Cookies enable the internet user of today to have comfortable and enriched browsing experiences. They are essentially packets of data that are sent and received without any changes being made to the data inside. Cookies are often associated with being tracked online and monitoring the activity of users. While this is very useful for a comfortable browsing experience on websites such as online retailers, internet users often fall into the trap of not managing their cookie preferences.
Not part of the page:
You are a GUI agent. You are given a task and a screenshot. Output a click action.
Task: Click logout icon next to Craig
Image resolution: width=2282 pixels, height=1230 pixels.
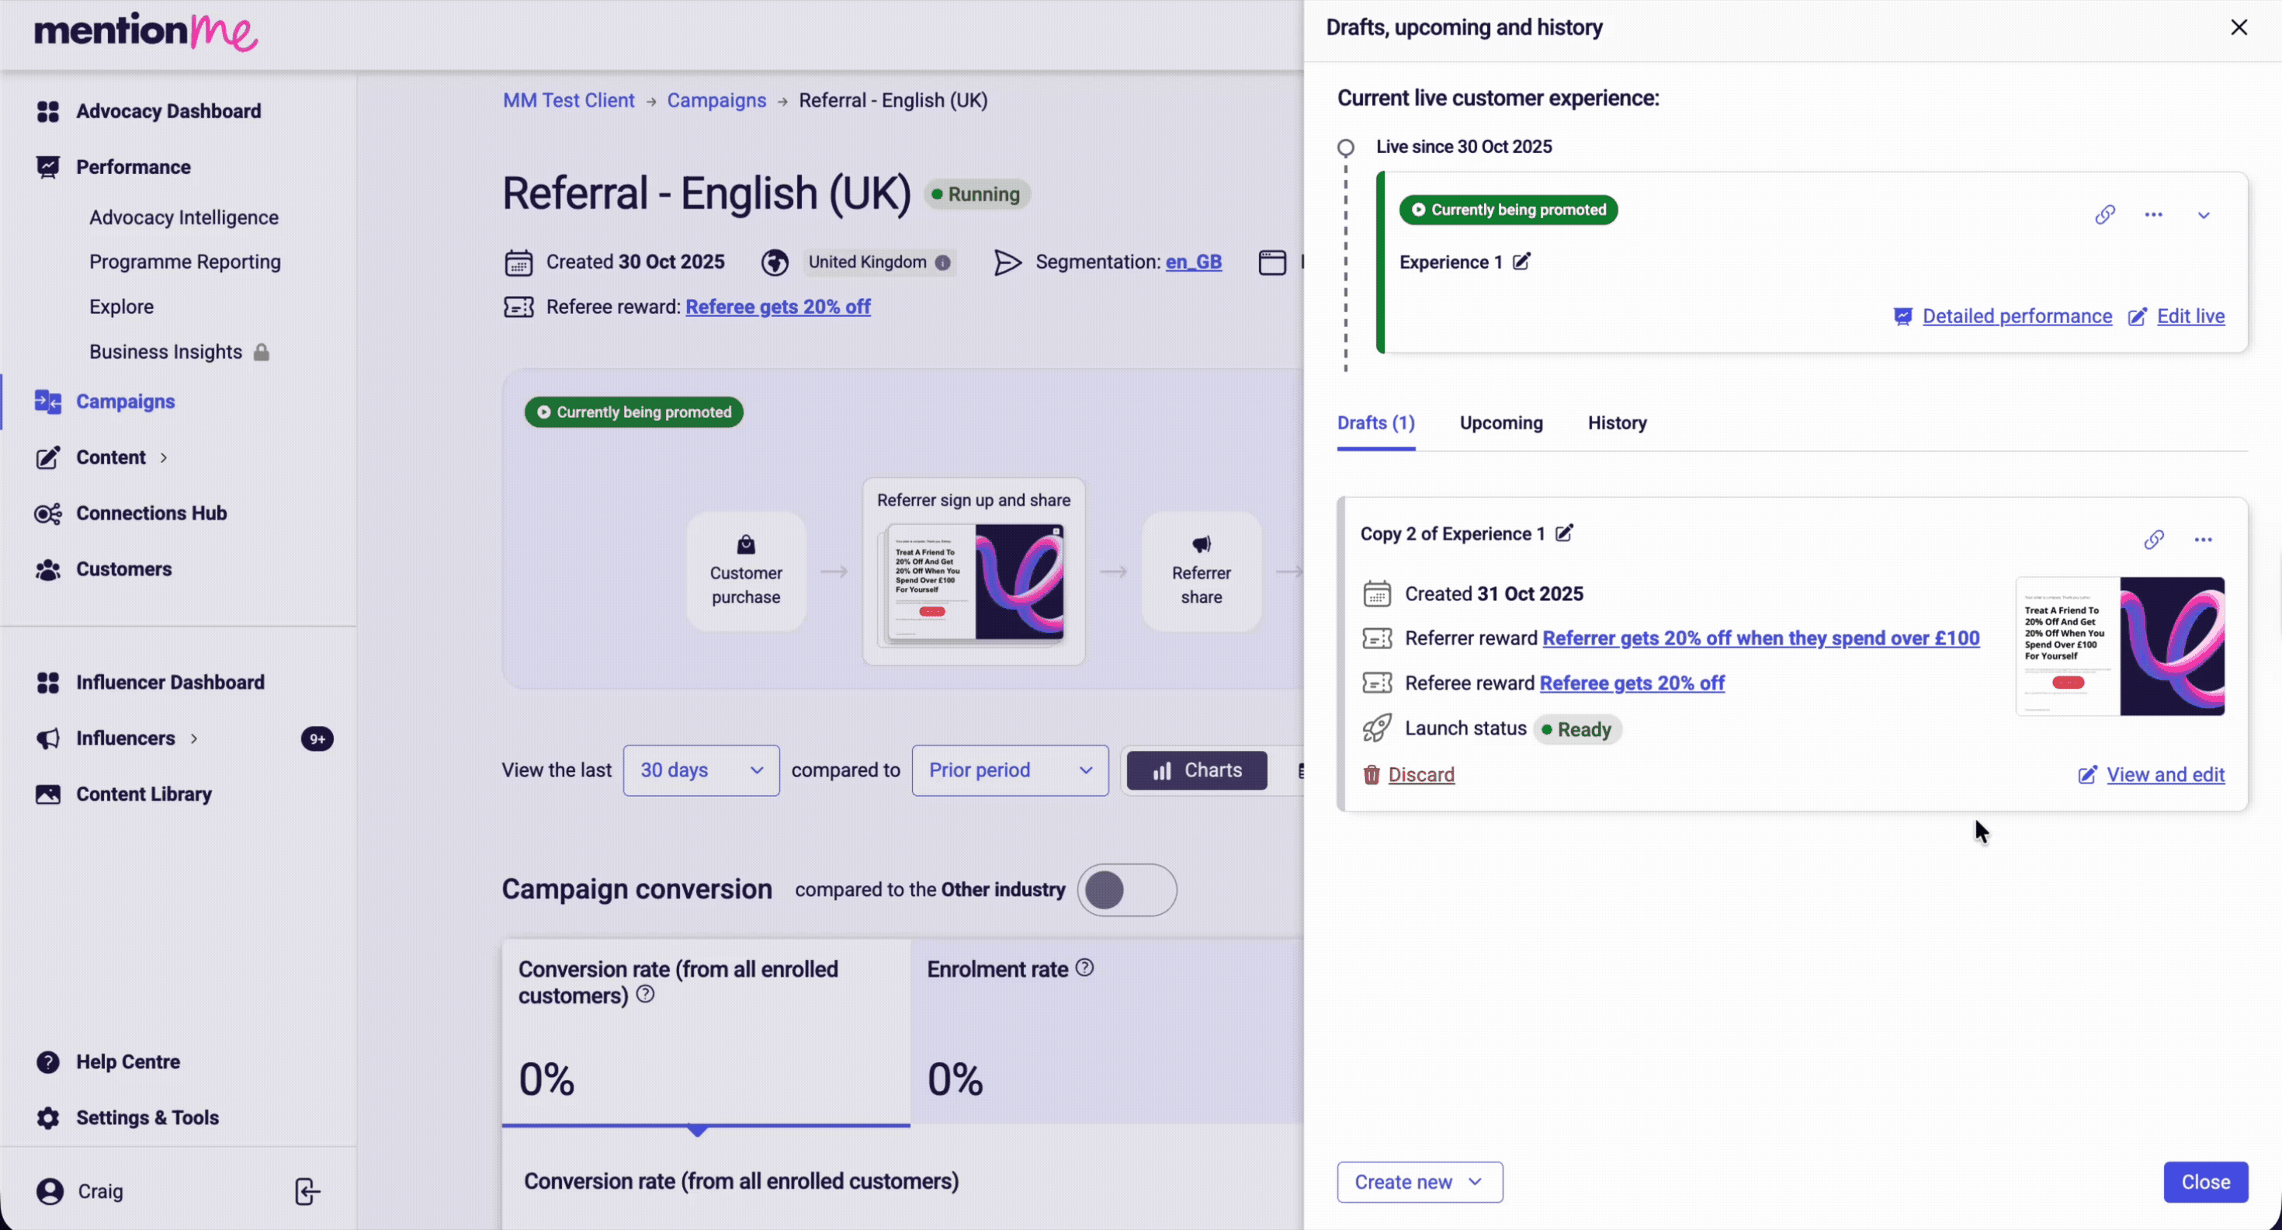[307, 1191]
There are different types of cookies users should generally be aware of when browsing.
Session Cookies:
The purpose of a session cookie is in the name. This packet of data exists only in the current browsing session of the user, therefore, session cookies are typically removed upon closing the browser.
HttpOnly Cookies:
These types of cookies are only accessible by websites addressed via HTTP/HTTPS. This prevents Javascript code from accessing cookies and potentially stealing data via a process called cross site scripting, where malicious scripts of code can be executed without the user even being aware. This can lead to sensitive data from session tokens being accessed.
Persistent Cookies:
Somewhat opposite to session cookies, persistent cookies will remain on a users computer until a specified date. Users are often not aware of this while accepting them upon entry to a web address. This type of cookie allows a website to access it every time a user visits the same web address it came from until it expires. The moral dilemma behind this concept is rather clear, as many websites do not make the presence of their persistent cookies immediately obvious. Users often simply click "accept all" to advance to their optimal browsing experience as fast as possible, without any prompt to somewhat inform them of the presence of persistent cookies.
Secure Cookies:
Secure cookies ensure that the data carried in the packet is encrypted to reduce the possibility of theft.
Third-party Cookies:
To understand why third-party cookies can be dangerous, one must first understand that they are set to domains that are different from the one that may appear in the address bar. Third party tracking cookies can be rather aggressive and are often the cause of internet user's activity and movement being explicitly tracked.
When a user visits a website, the first obstruction to their browsing experience is often a notification prompting them to accept all cookies. Then, somewhere typically less obvious a link to choose your own cookie preferences is displayed. This is where you will find the different types of cookies utilised by the website. Internet user's privacy should be taken seriously.
According to the UK GDPR, cookies are classed as a form of 'online identifier', essentially implying that personal data is contained in the data packet. The key to understanding the urgency behind this lies in the UK GDPR, as Article 4 of Chapter 1 (General Provisions) states: " ‘personal data’ means any information relating to an identified or identifiable natural person (‘data subject’); an identifiable natural person is one who can be identified, directly or indirectly, in particular by reference to an identifier such as a name, an identification number, location data, an online identifier or to one or more factors specific to the physical, physiological, genetic, mental, economic, cultural or social identity of that natural person;"
To interpret this in a simplified way, even if a cookie is not directly classed as personal data, the online identifiers collected by the cookies such as social media account handles, MAC addresses or pixel tags can leave traces. These traces of online identifiers can be used in partnership with a unique identifier by those processing the data, which in turn allows users to be distinguished in a way that can expose their identity relatively easily.
I believe the general public should be made aware that when navigating digital society, seemingly harmless and non-personal data being collected could easily lead to a digital version of any given individual being identified by data processors without explicit consent. In the UK GDPR, consent to process a subject's personal data must be made clear. As stated in Article 7 of Chapter 2 (Principles): "Where processing is based on consent, the controller shall be able to demonstrate that the data subject has consented to processing of his or her personal data". This implies that the processing of 'personal data' would be based crucially on the consent of the subject. However, the concept of consent in terms of personal data can easily be misconstrued, as highlighted earlier, personal data can be formed from multiple online or unique identifiers without the need for direct personal data from the subject. This can pose a moral threat in the way that different types of third party cookies could be presented in a skewed perspective, allowing personal data to be collated without the data subject being aware that they gave their consent for this type of data processing without understanding the potential repercussions.
We are in an age where we are losing our digital rights and freedom of movement across the internet to centralised systems that encourage the heavy use of unnecessary cookies, damaging chances of anonymity for the internet user. Let us all educate ourselves and spread awareness of the dangers of poor and/or unexpected malicious data practices.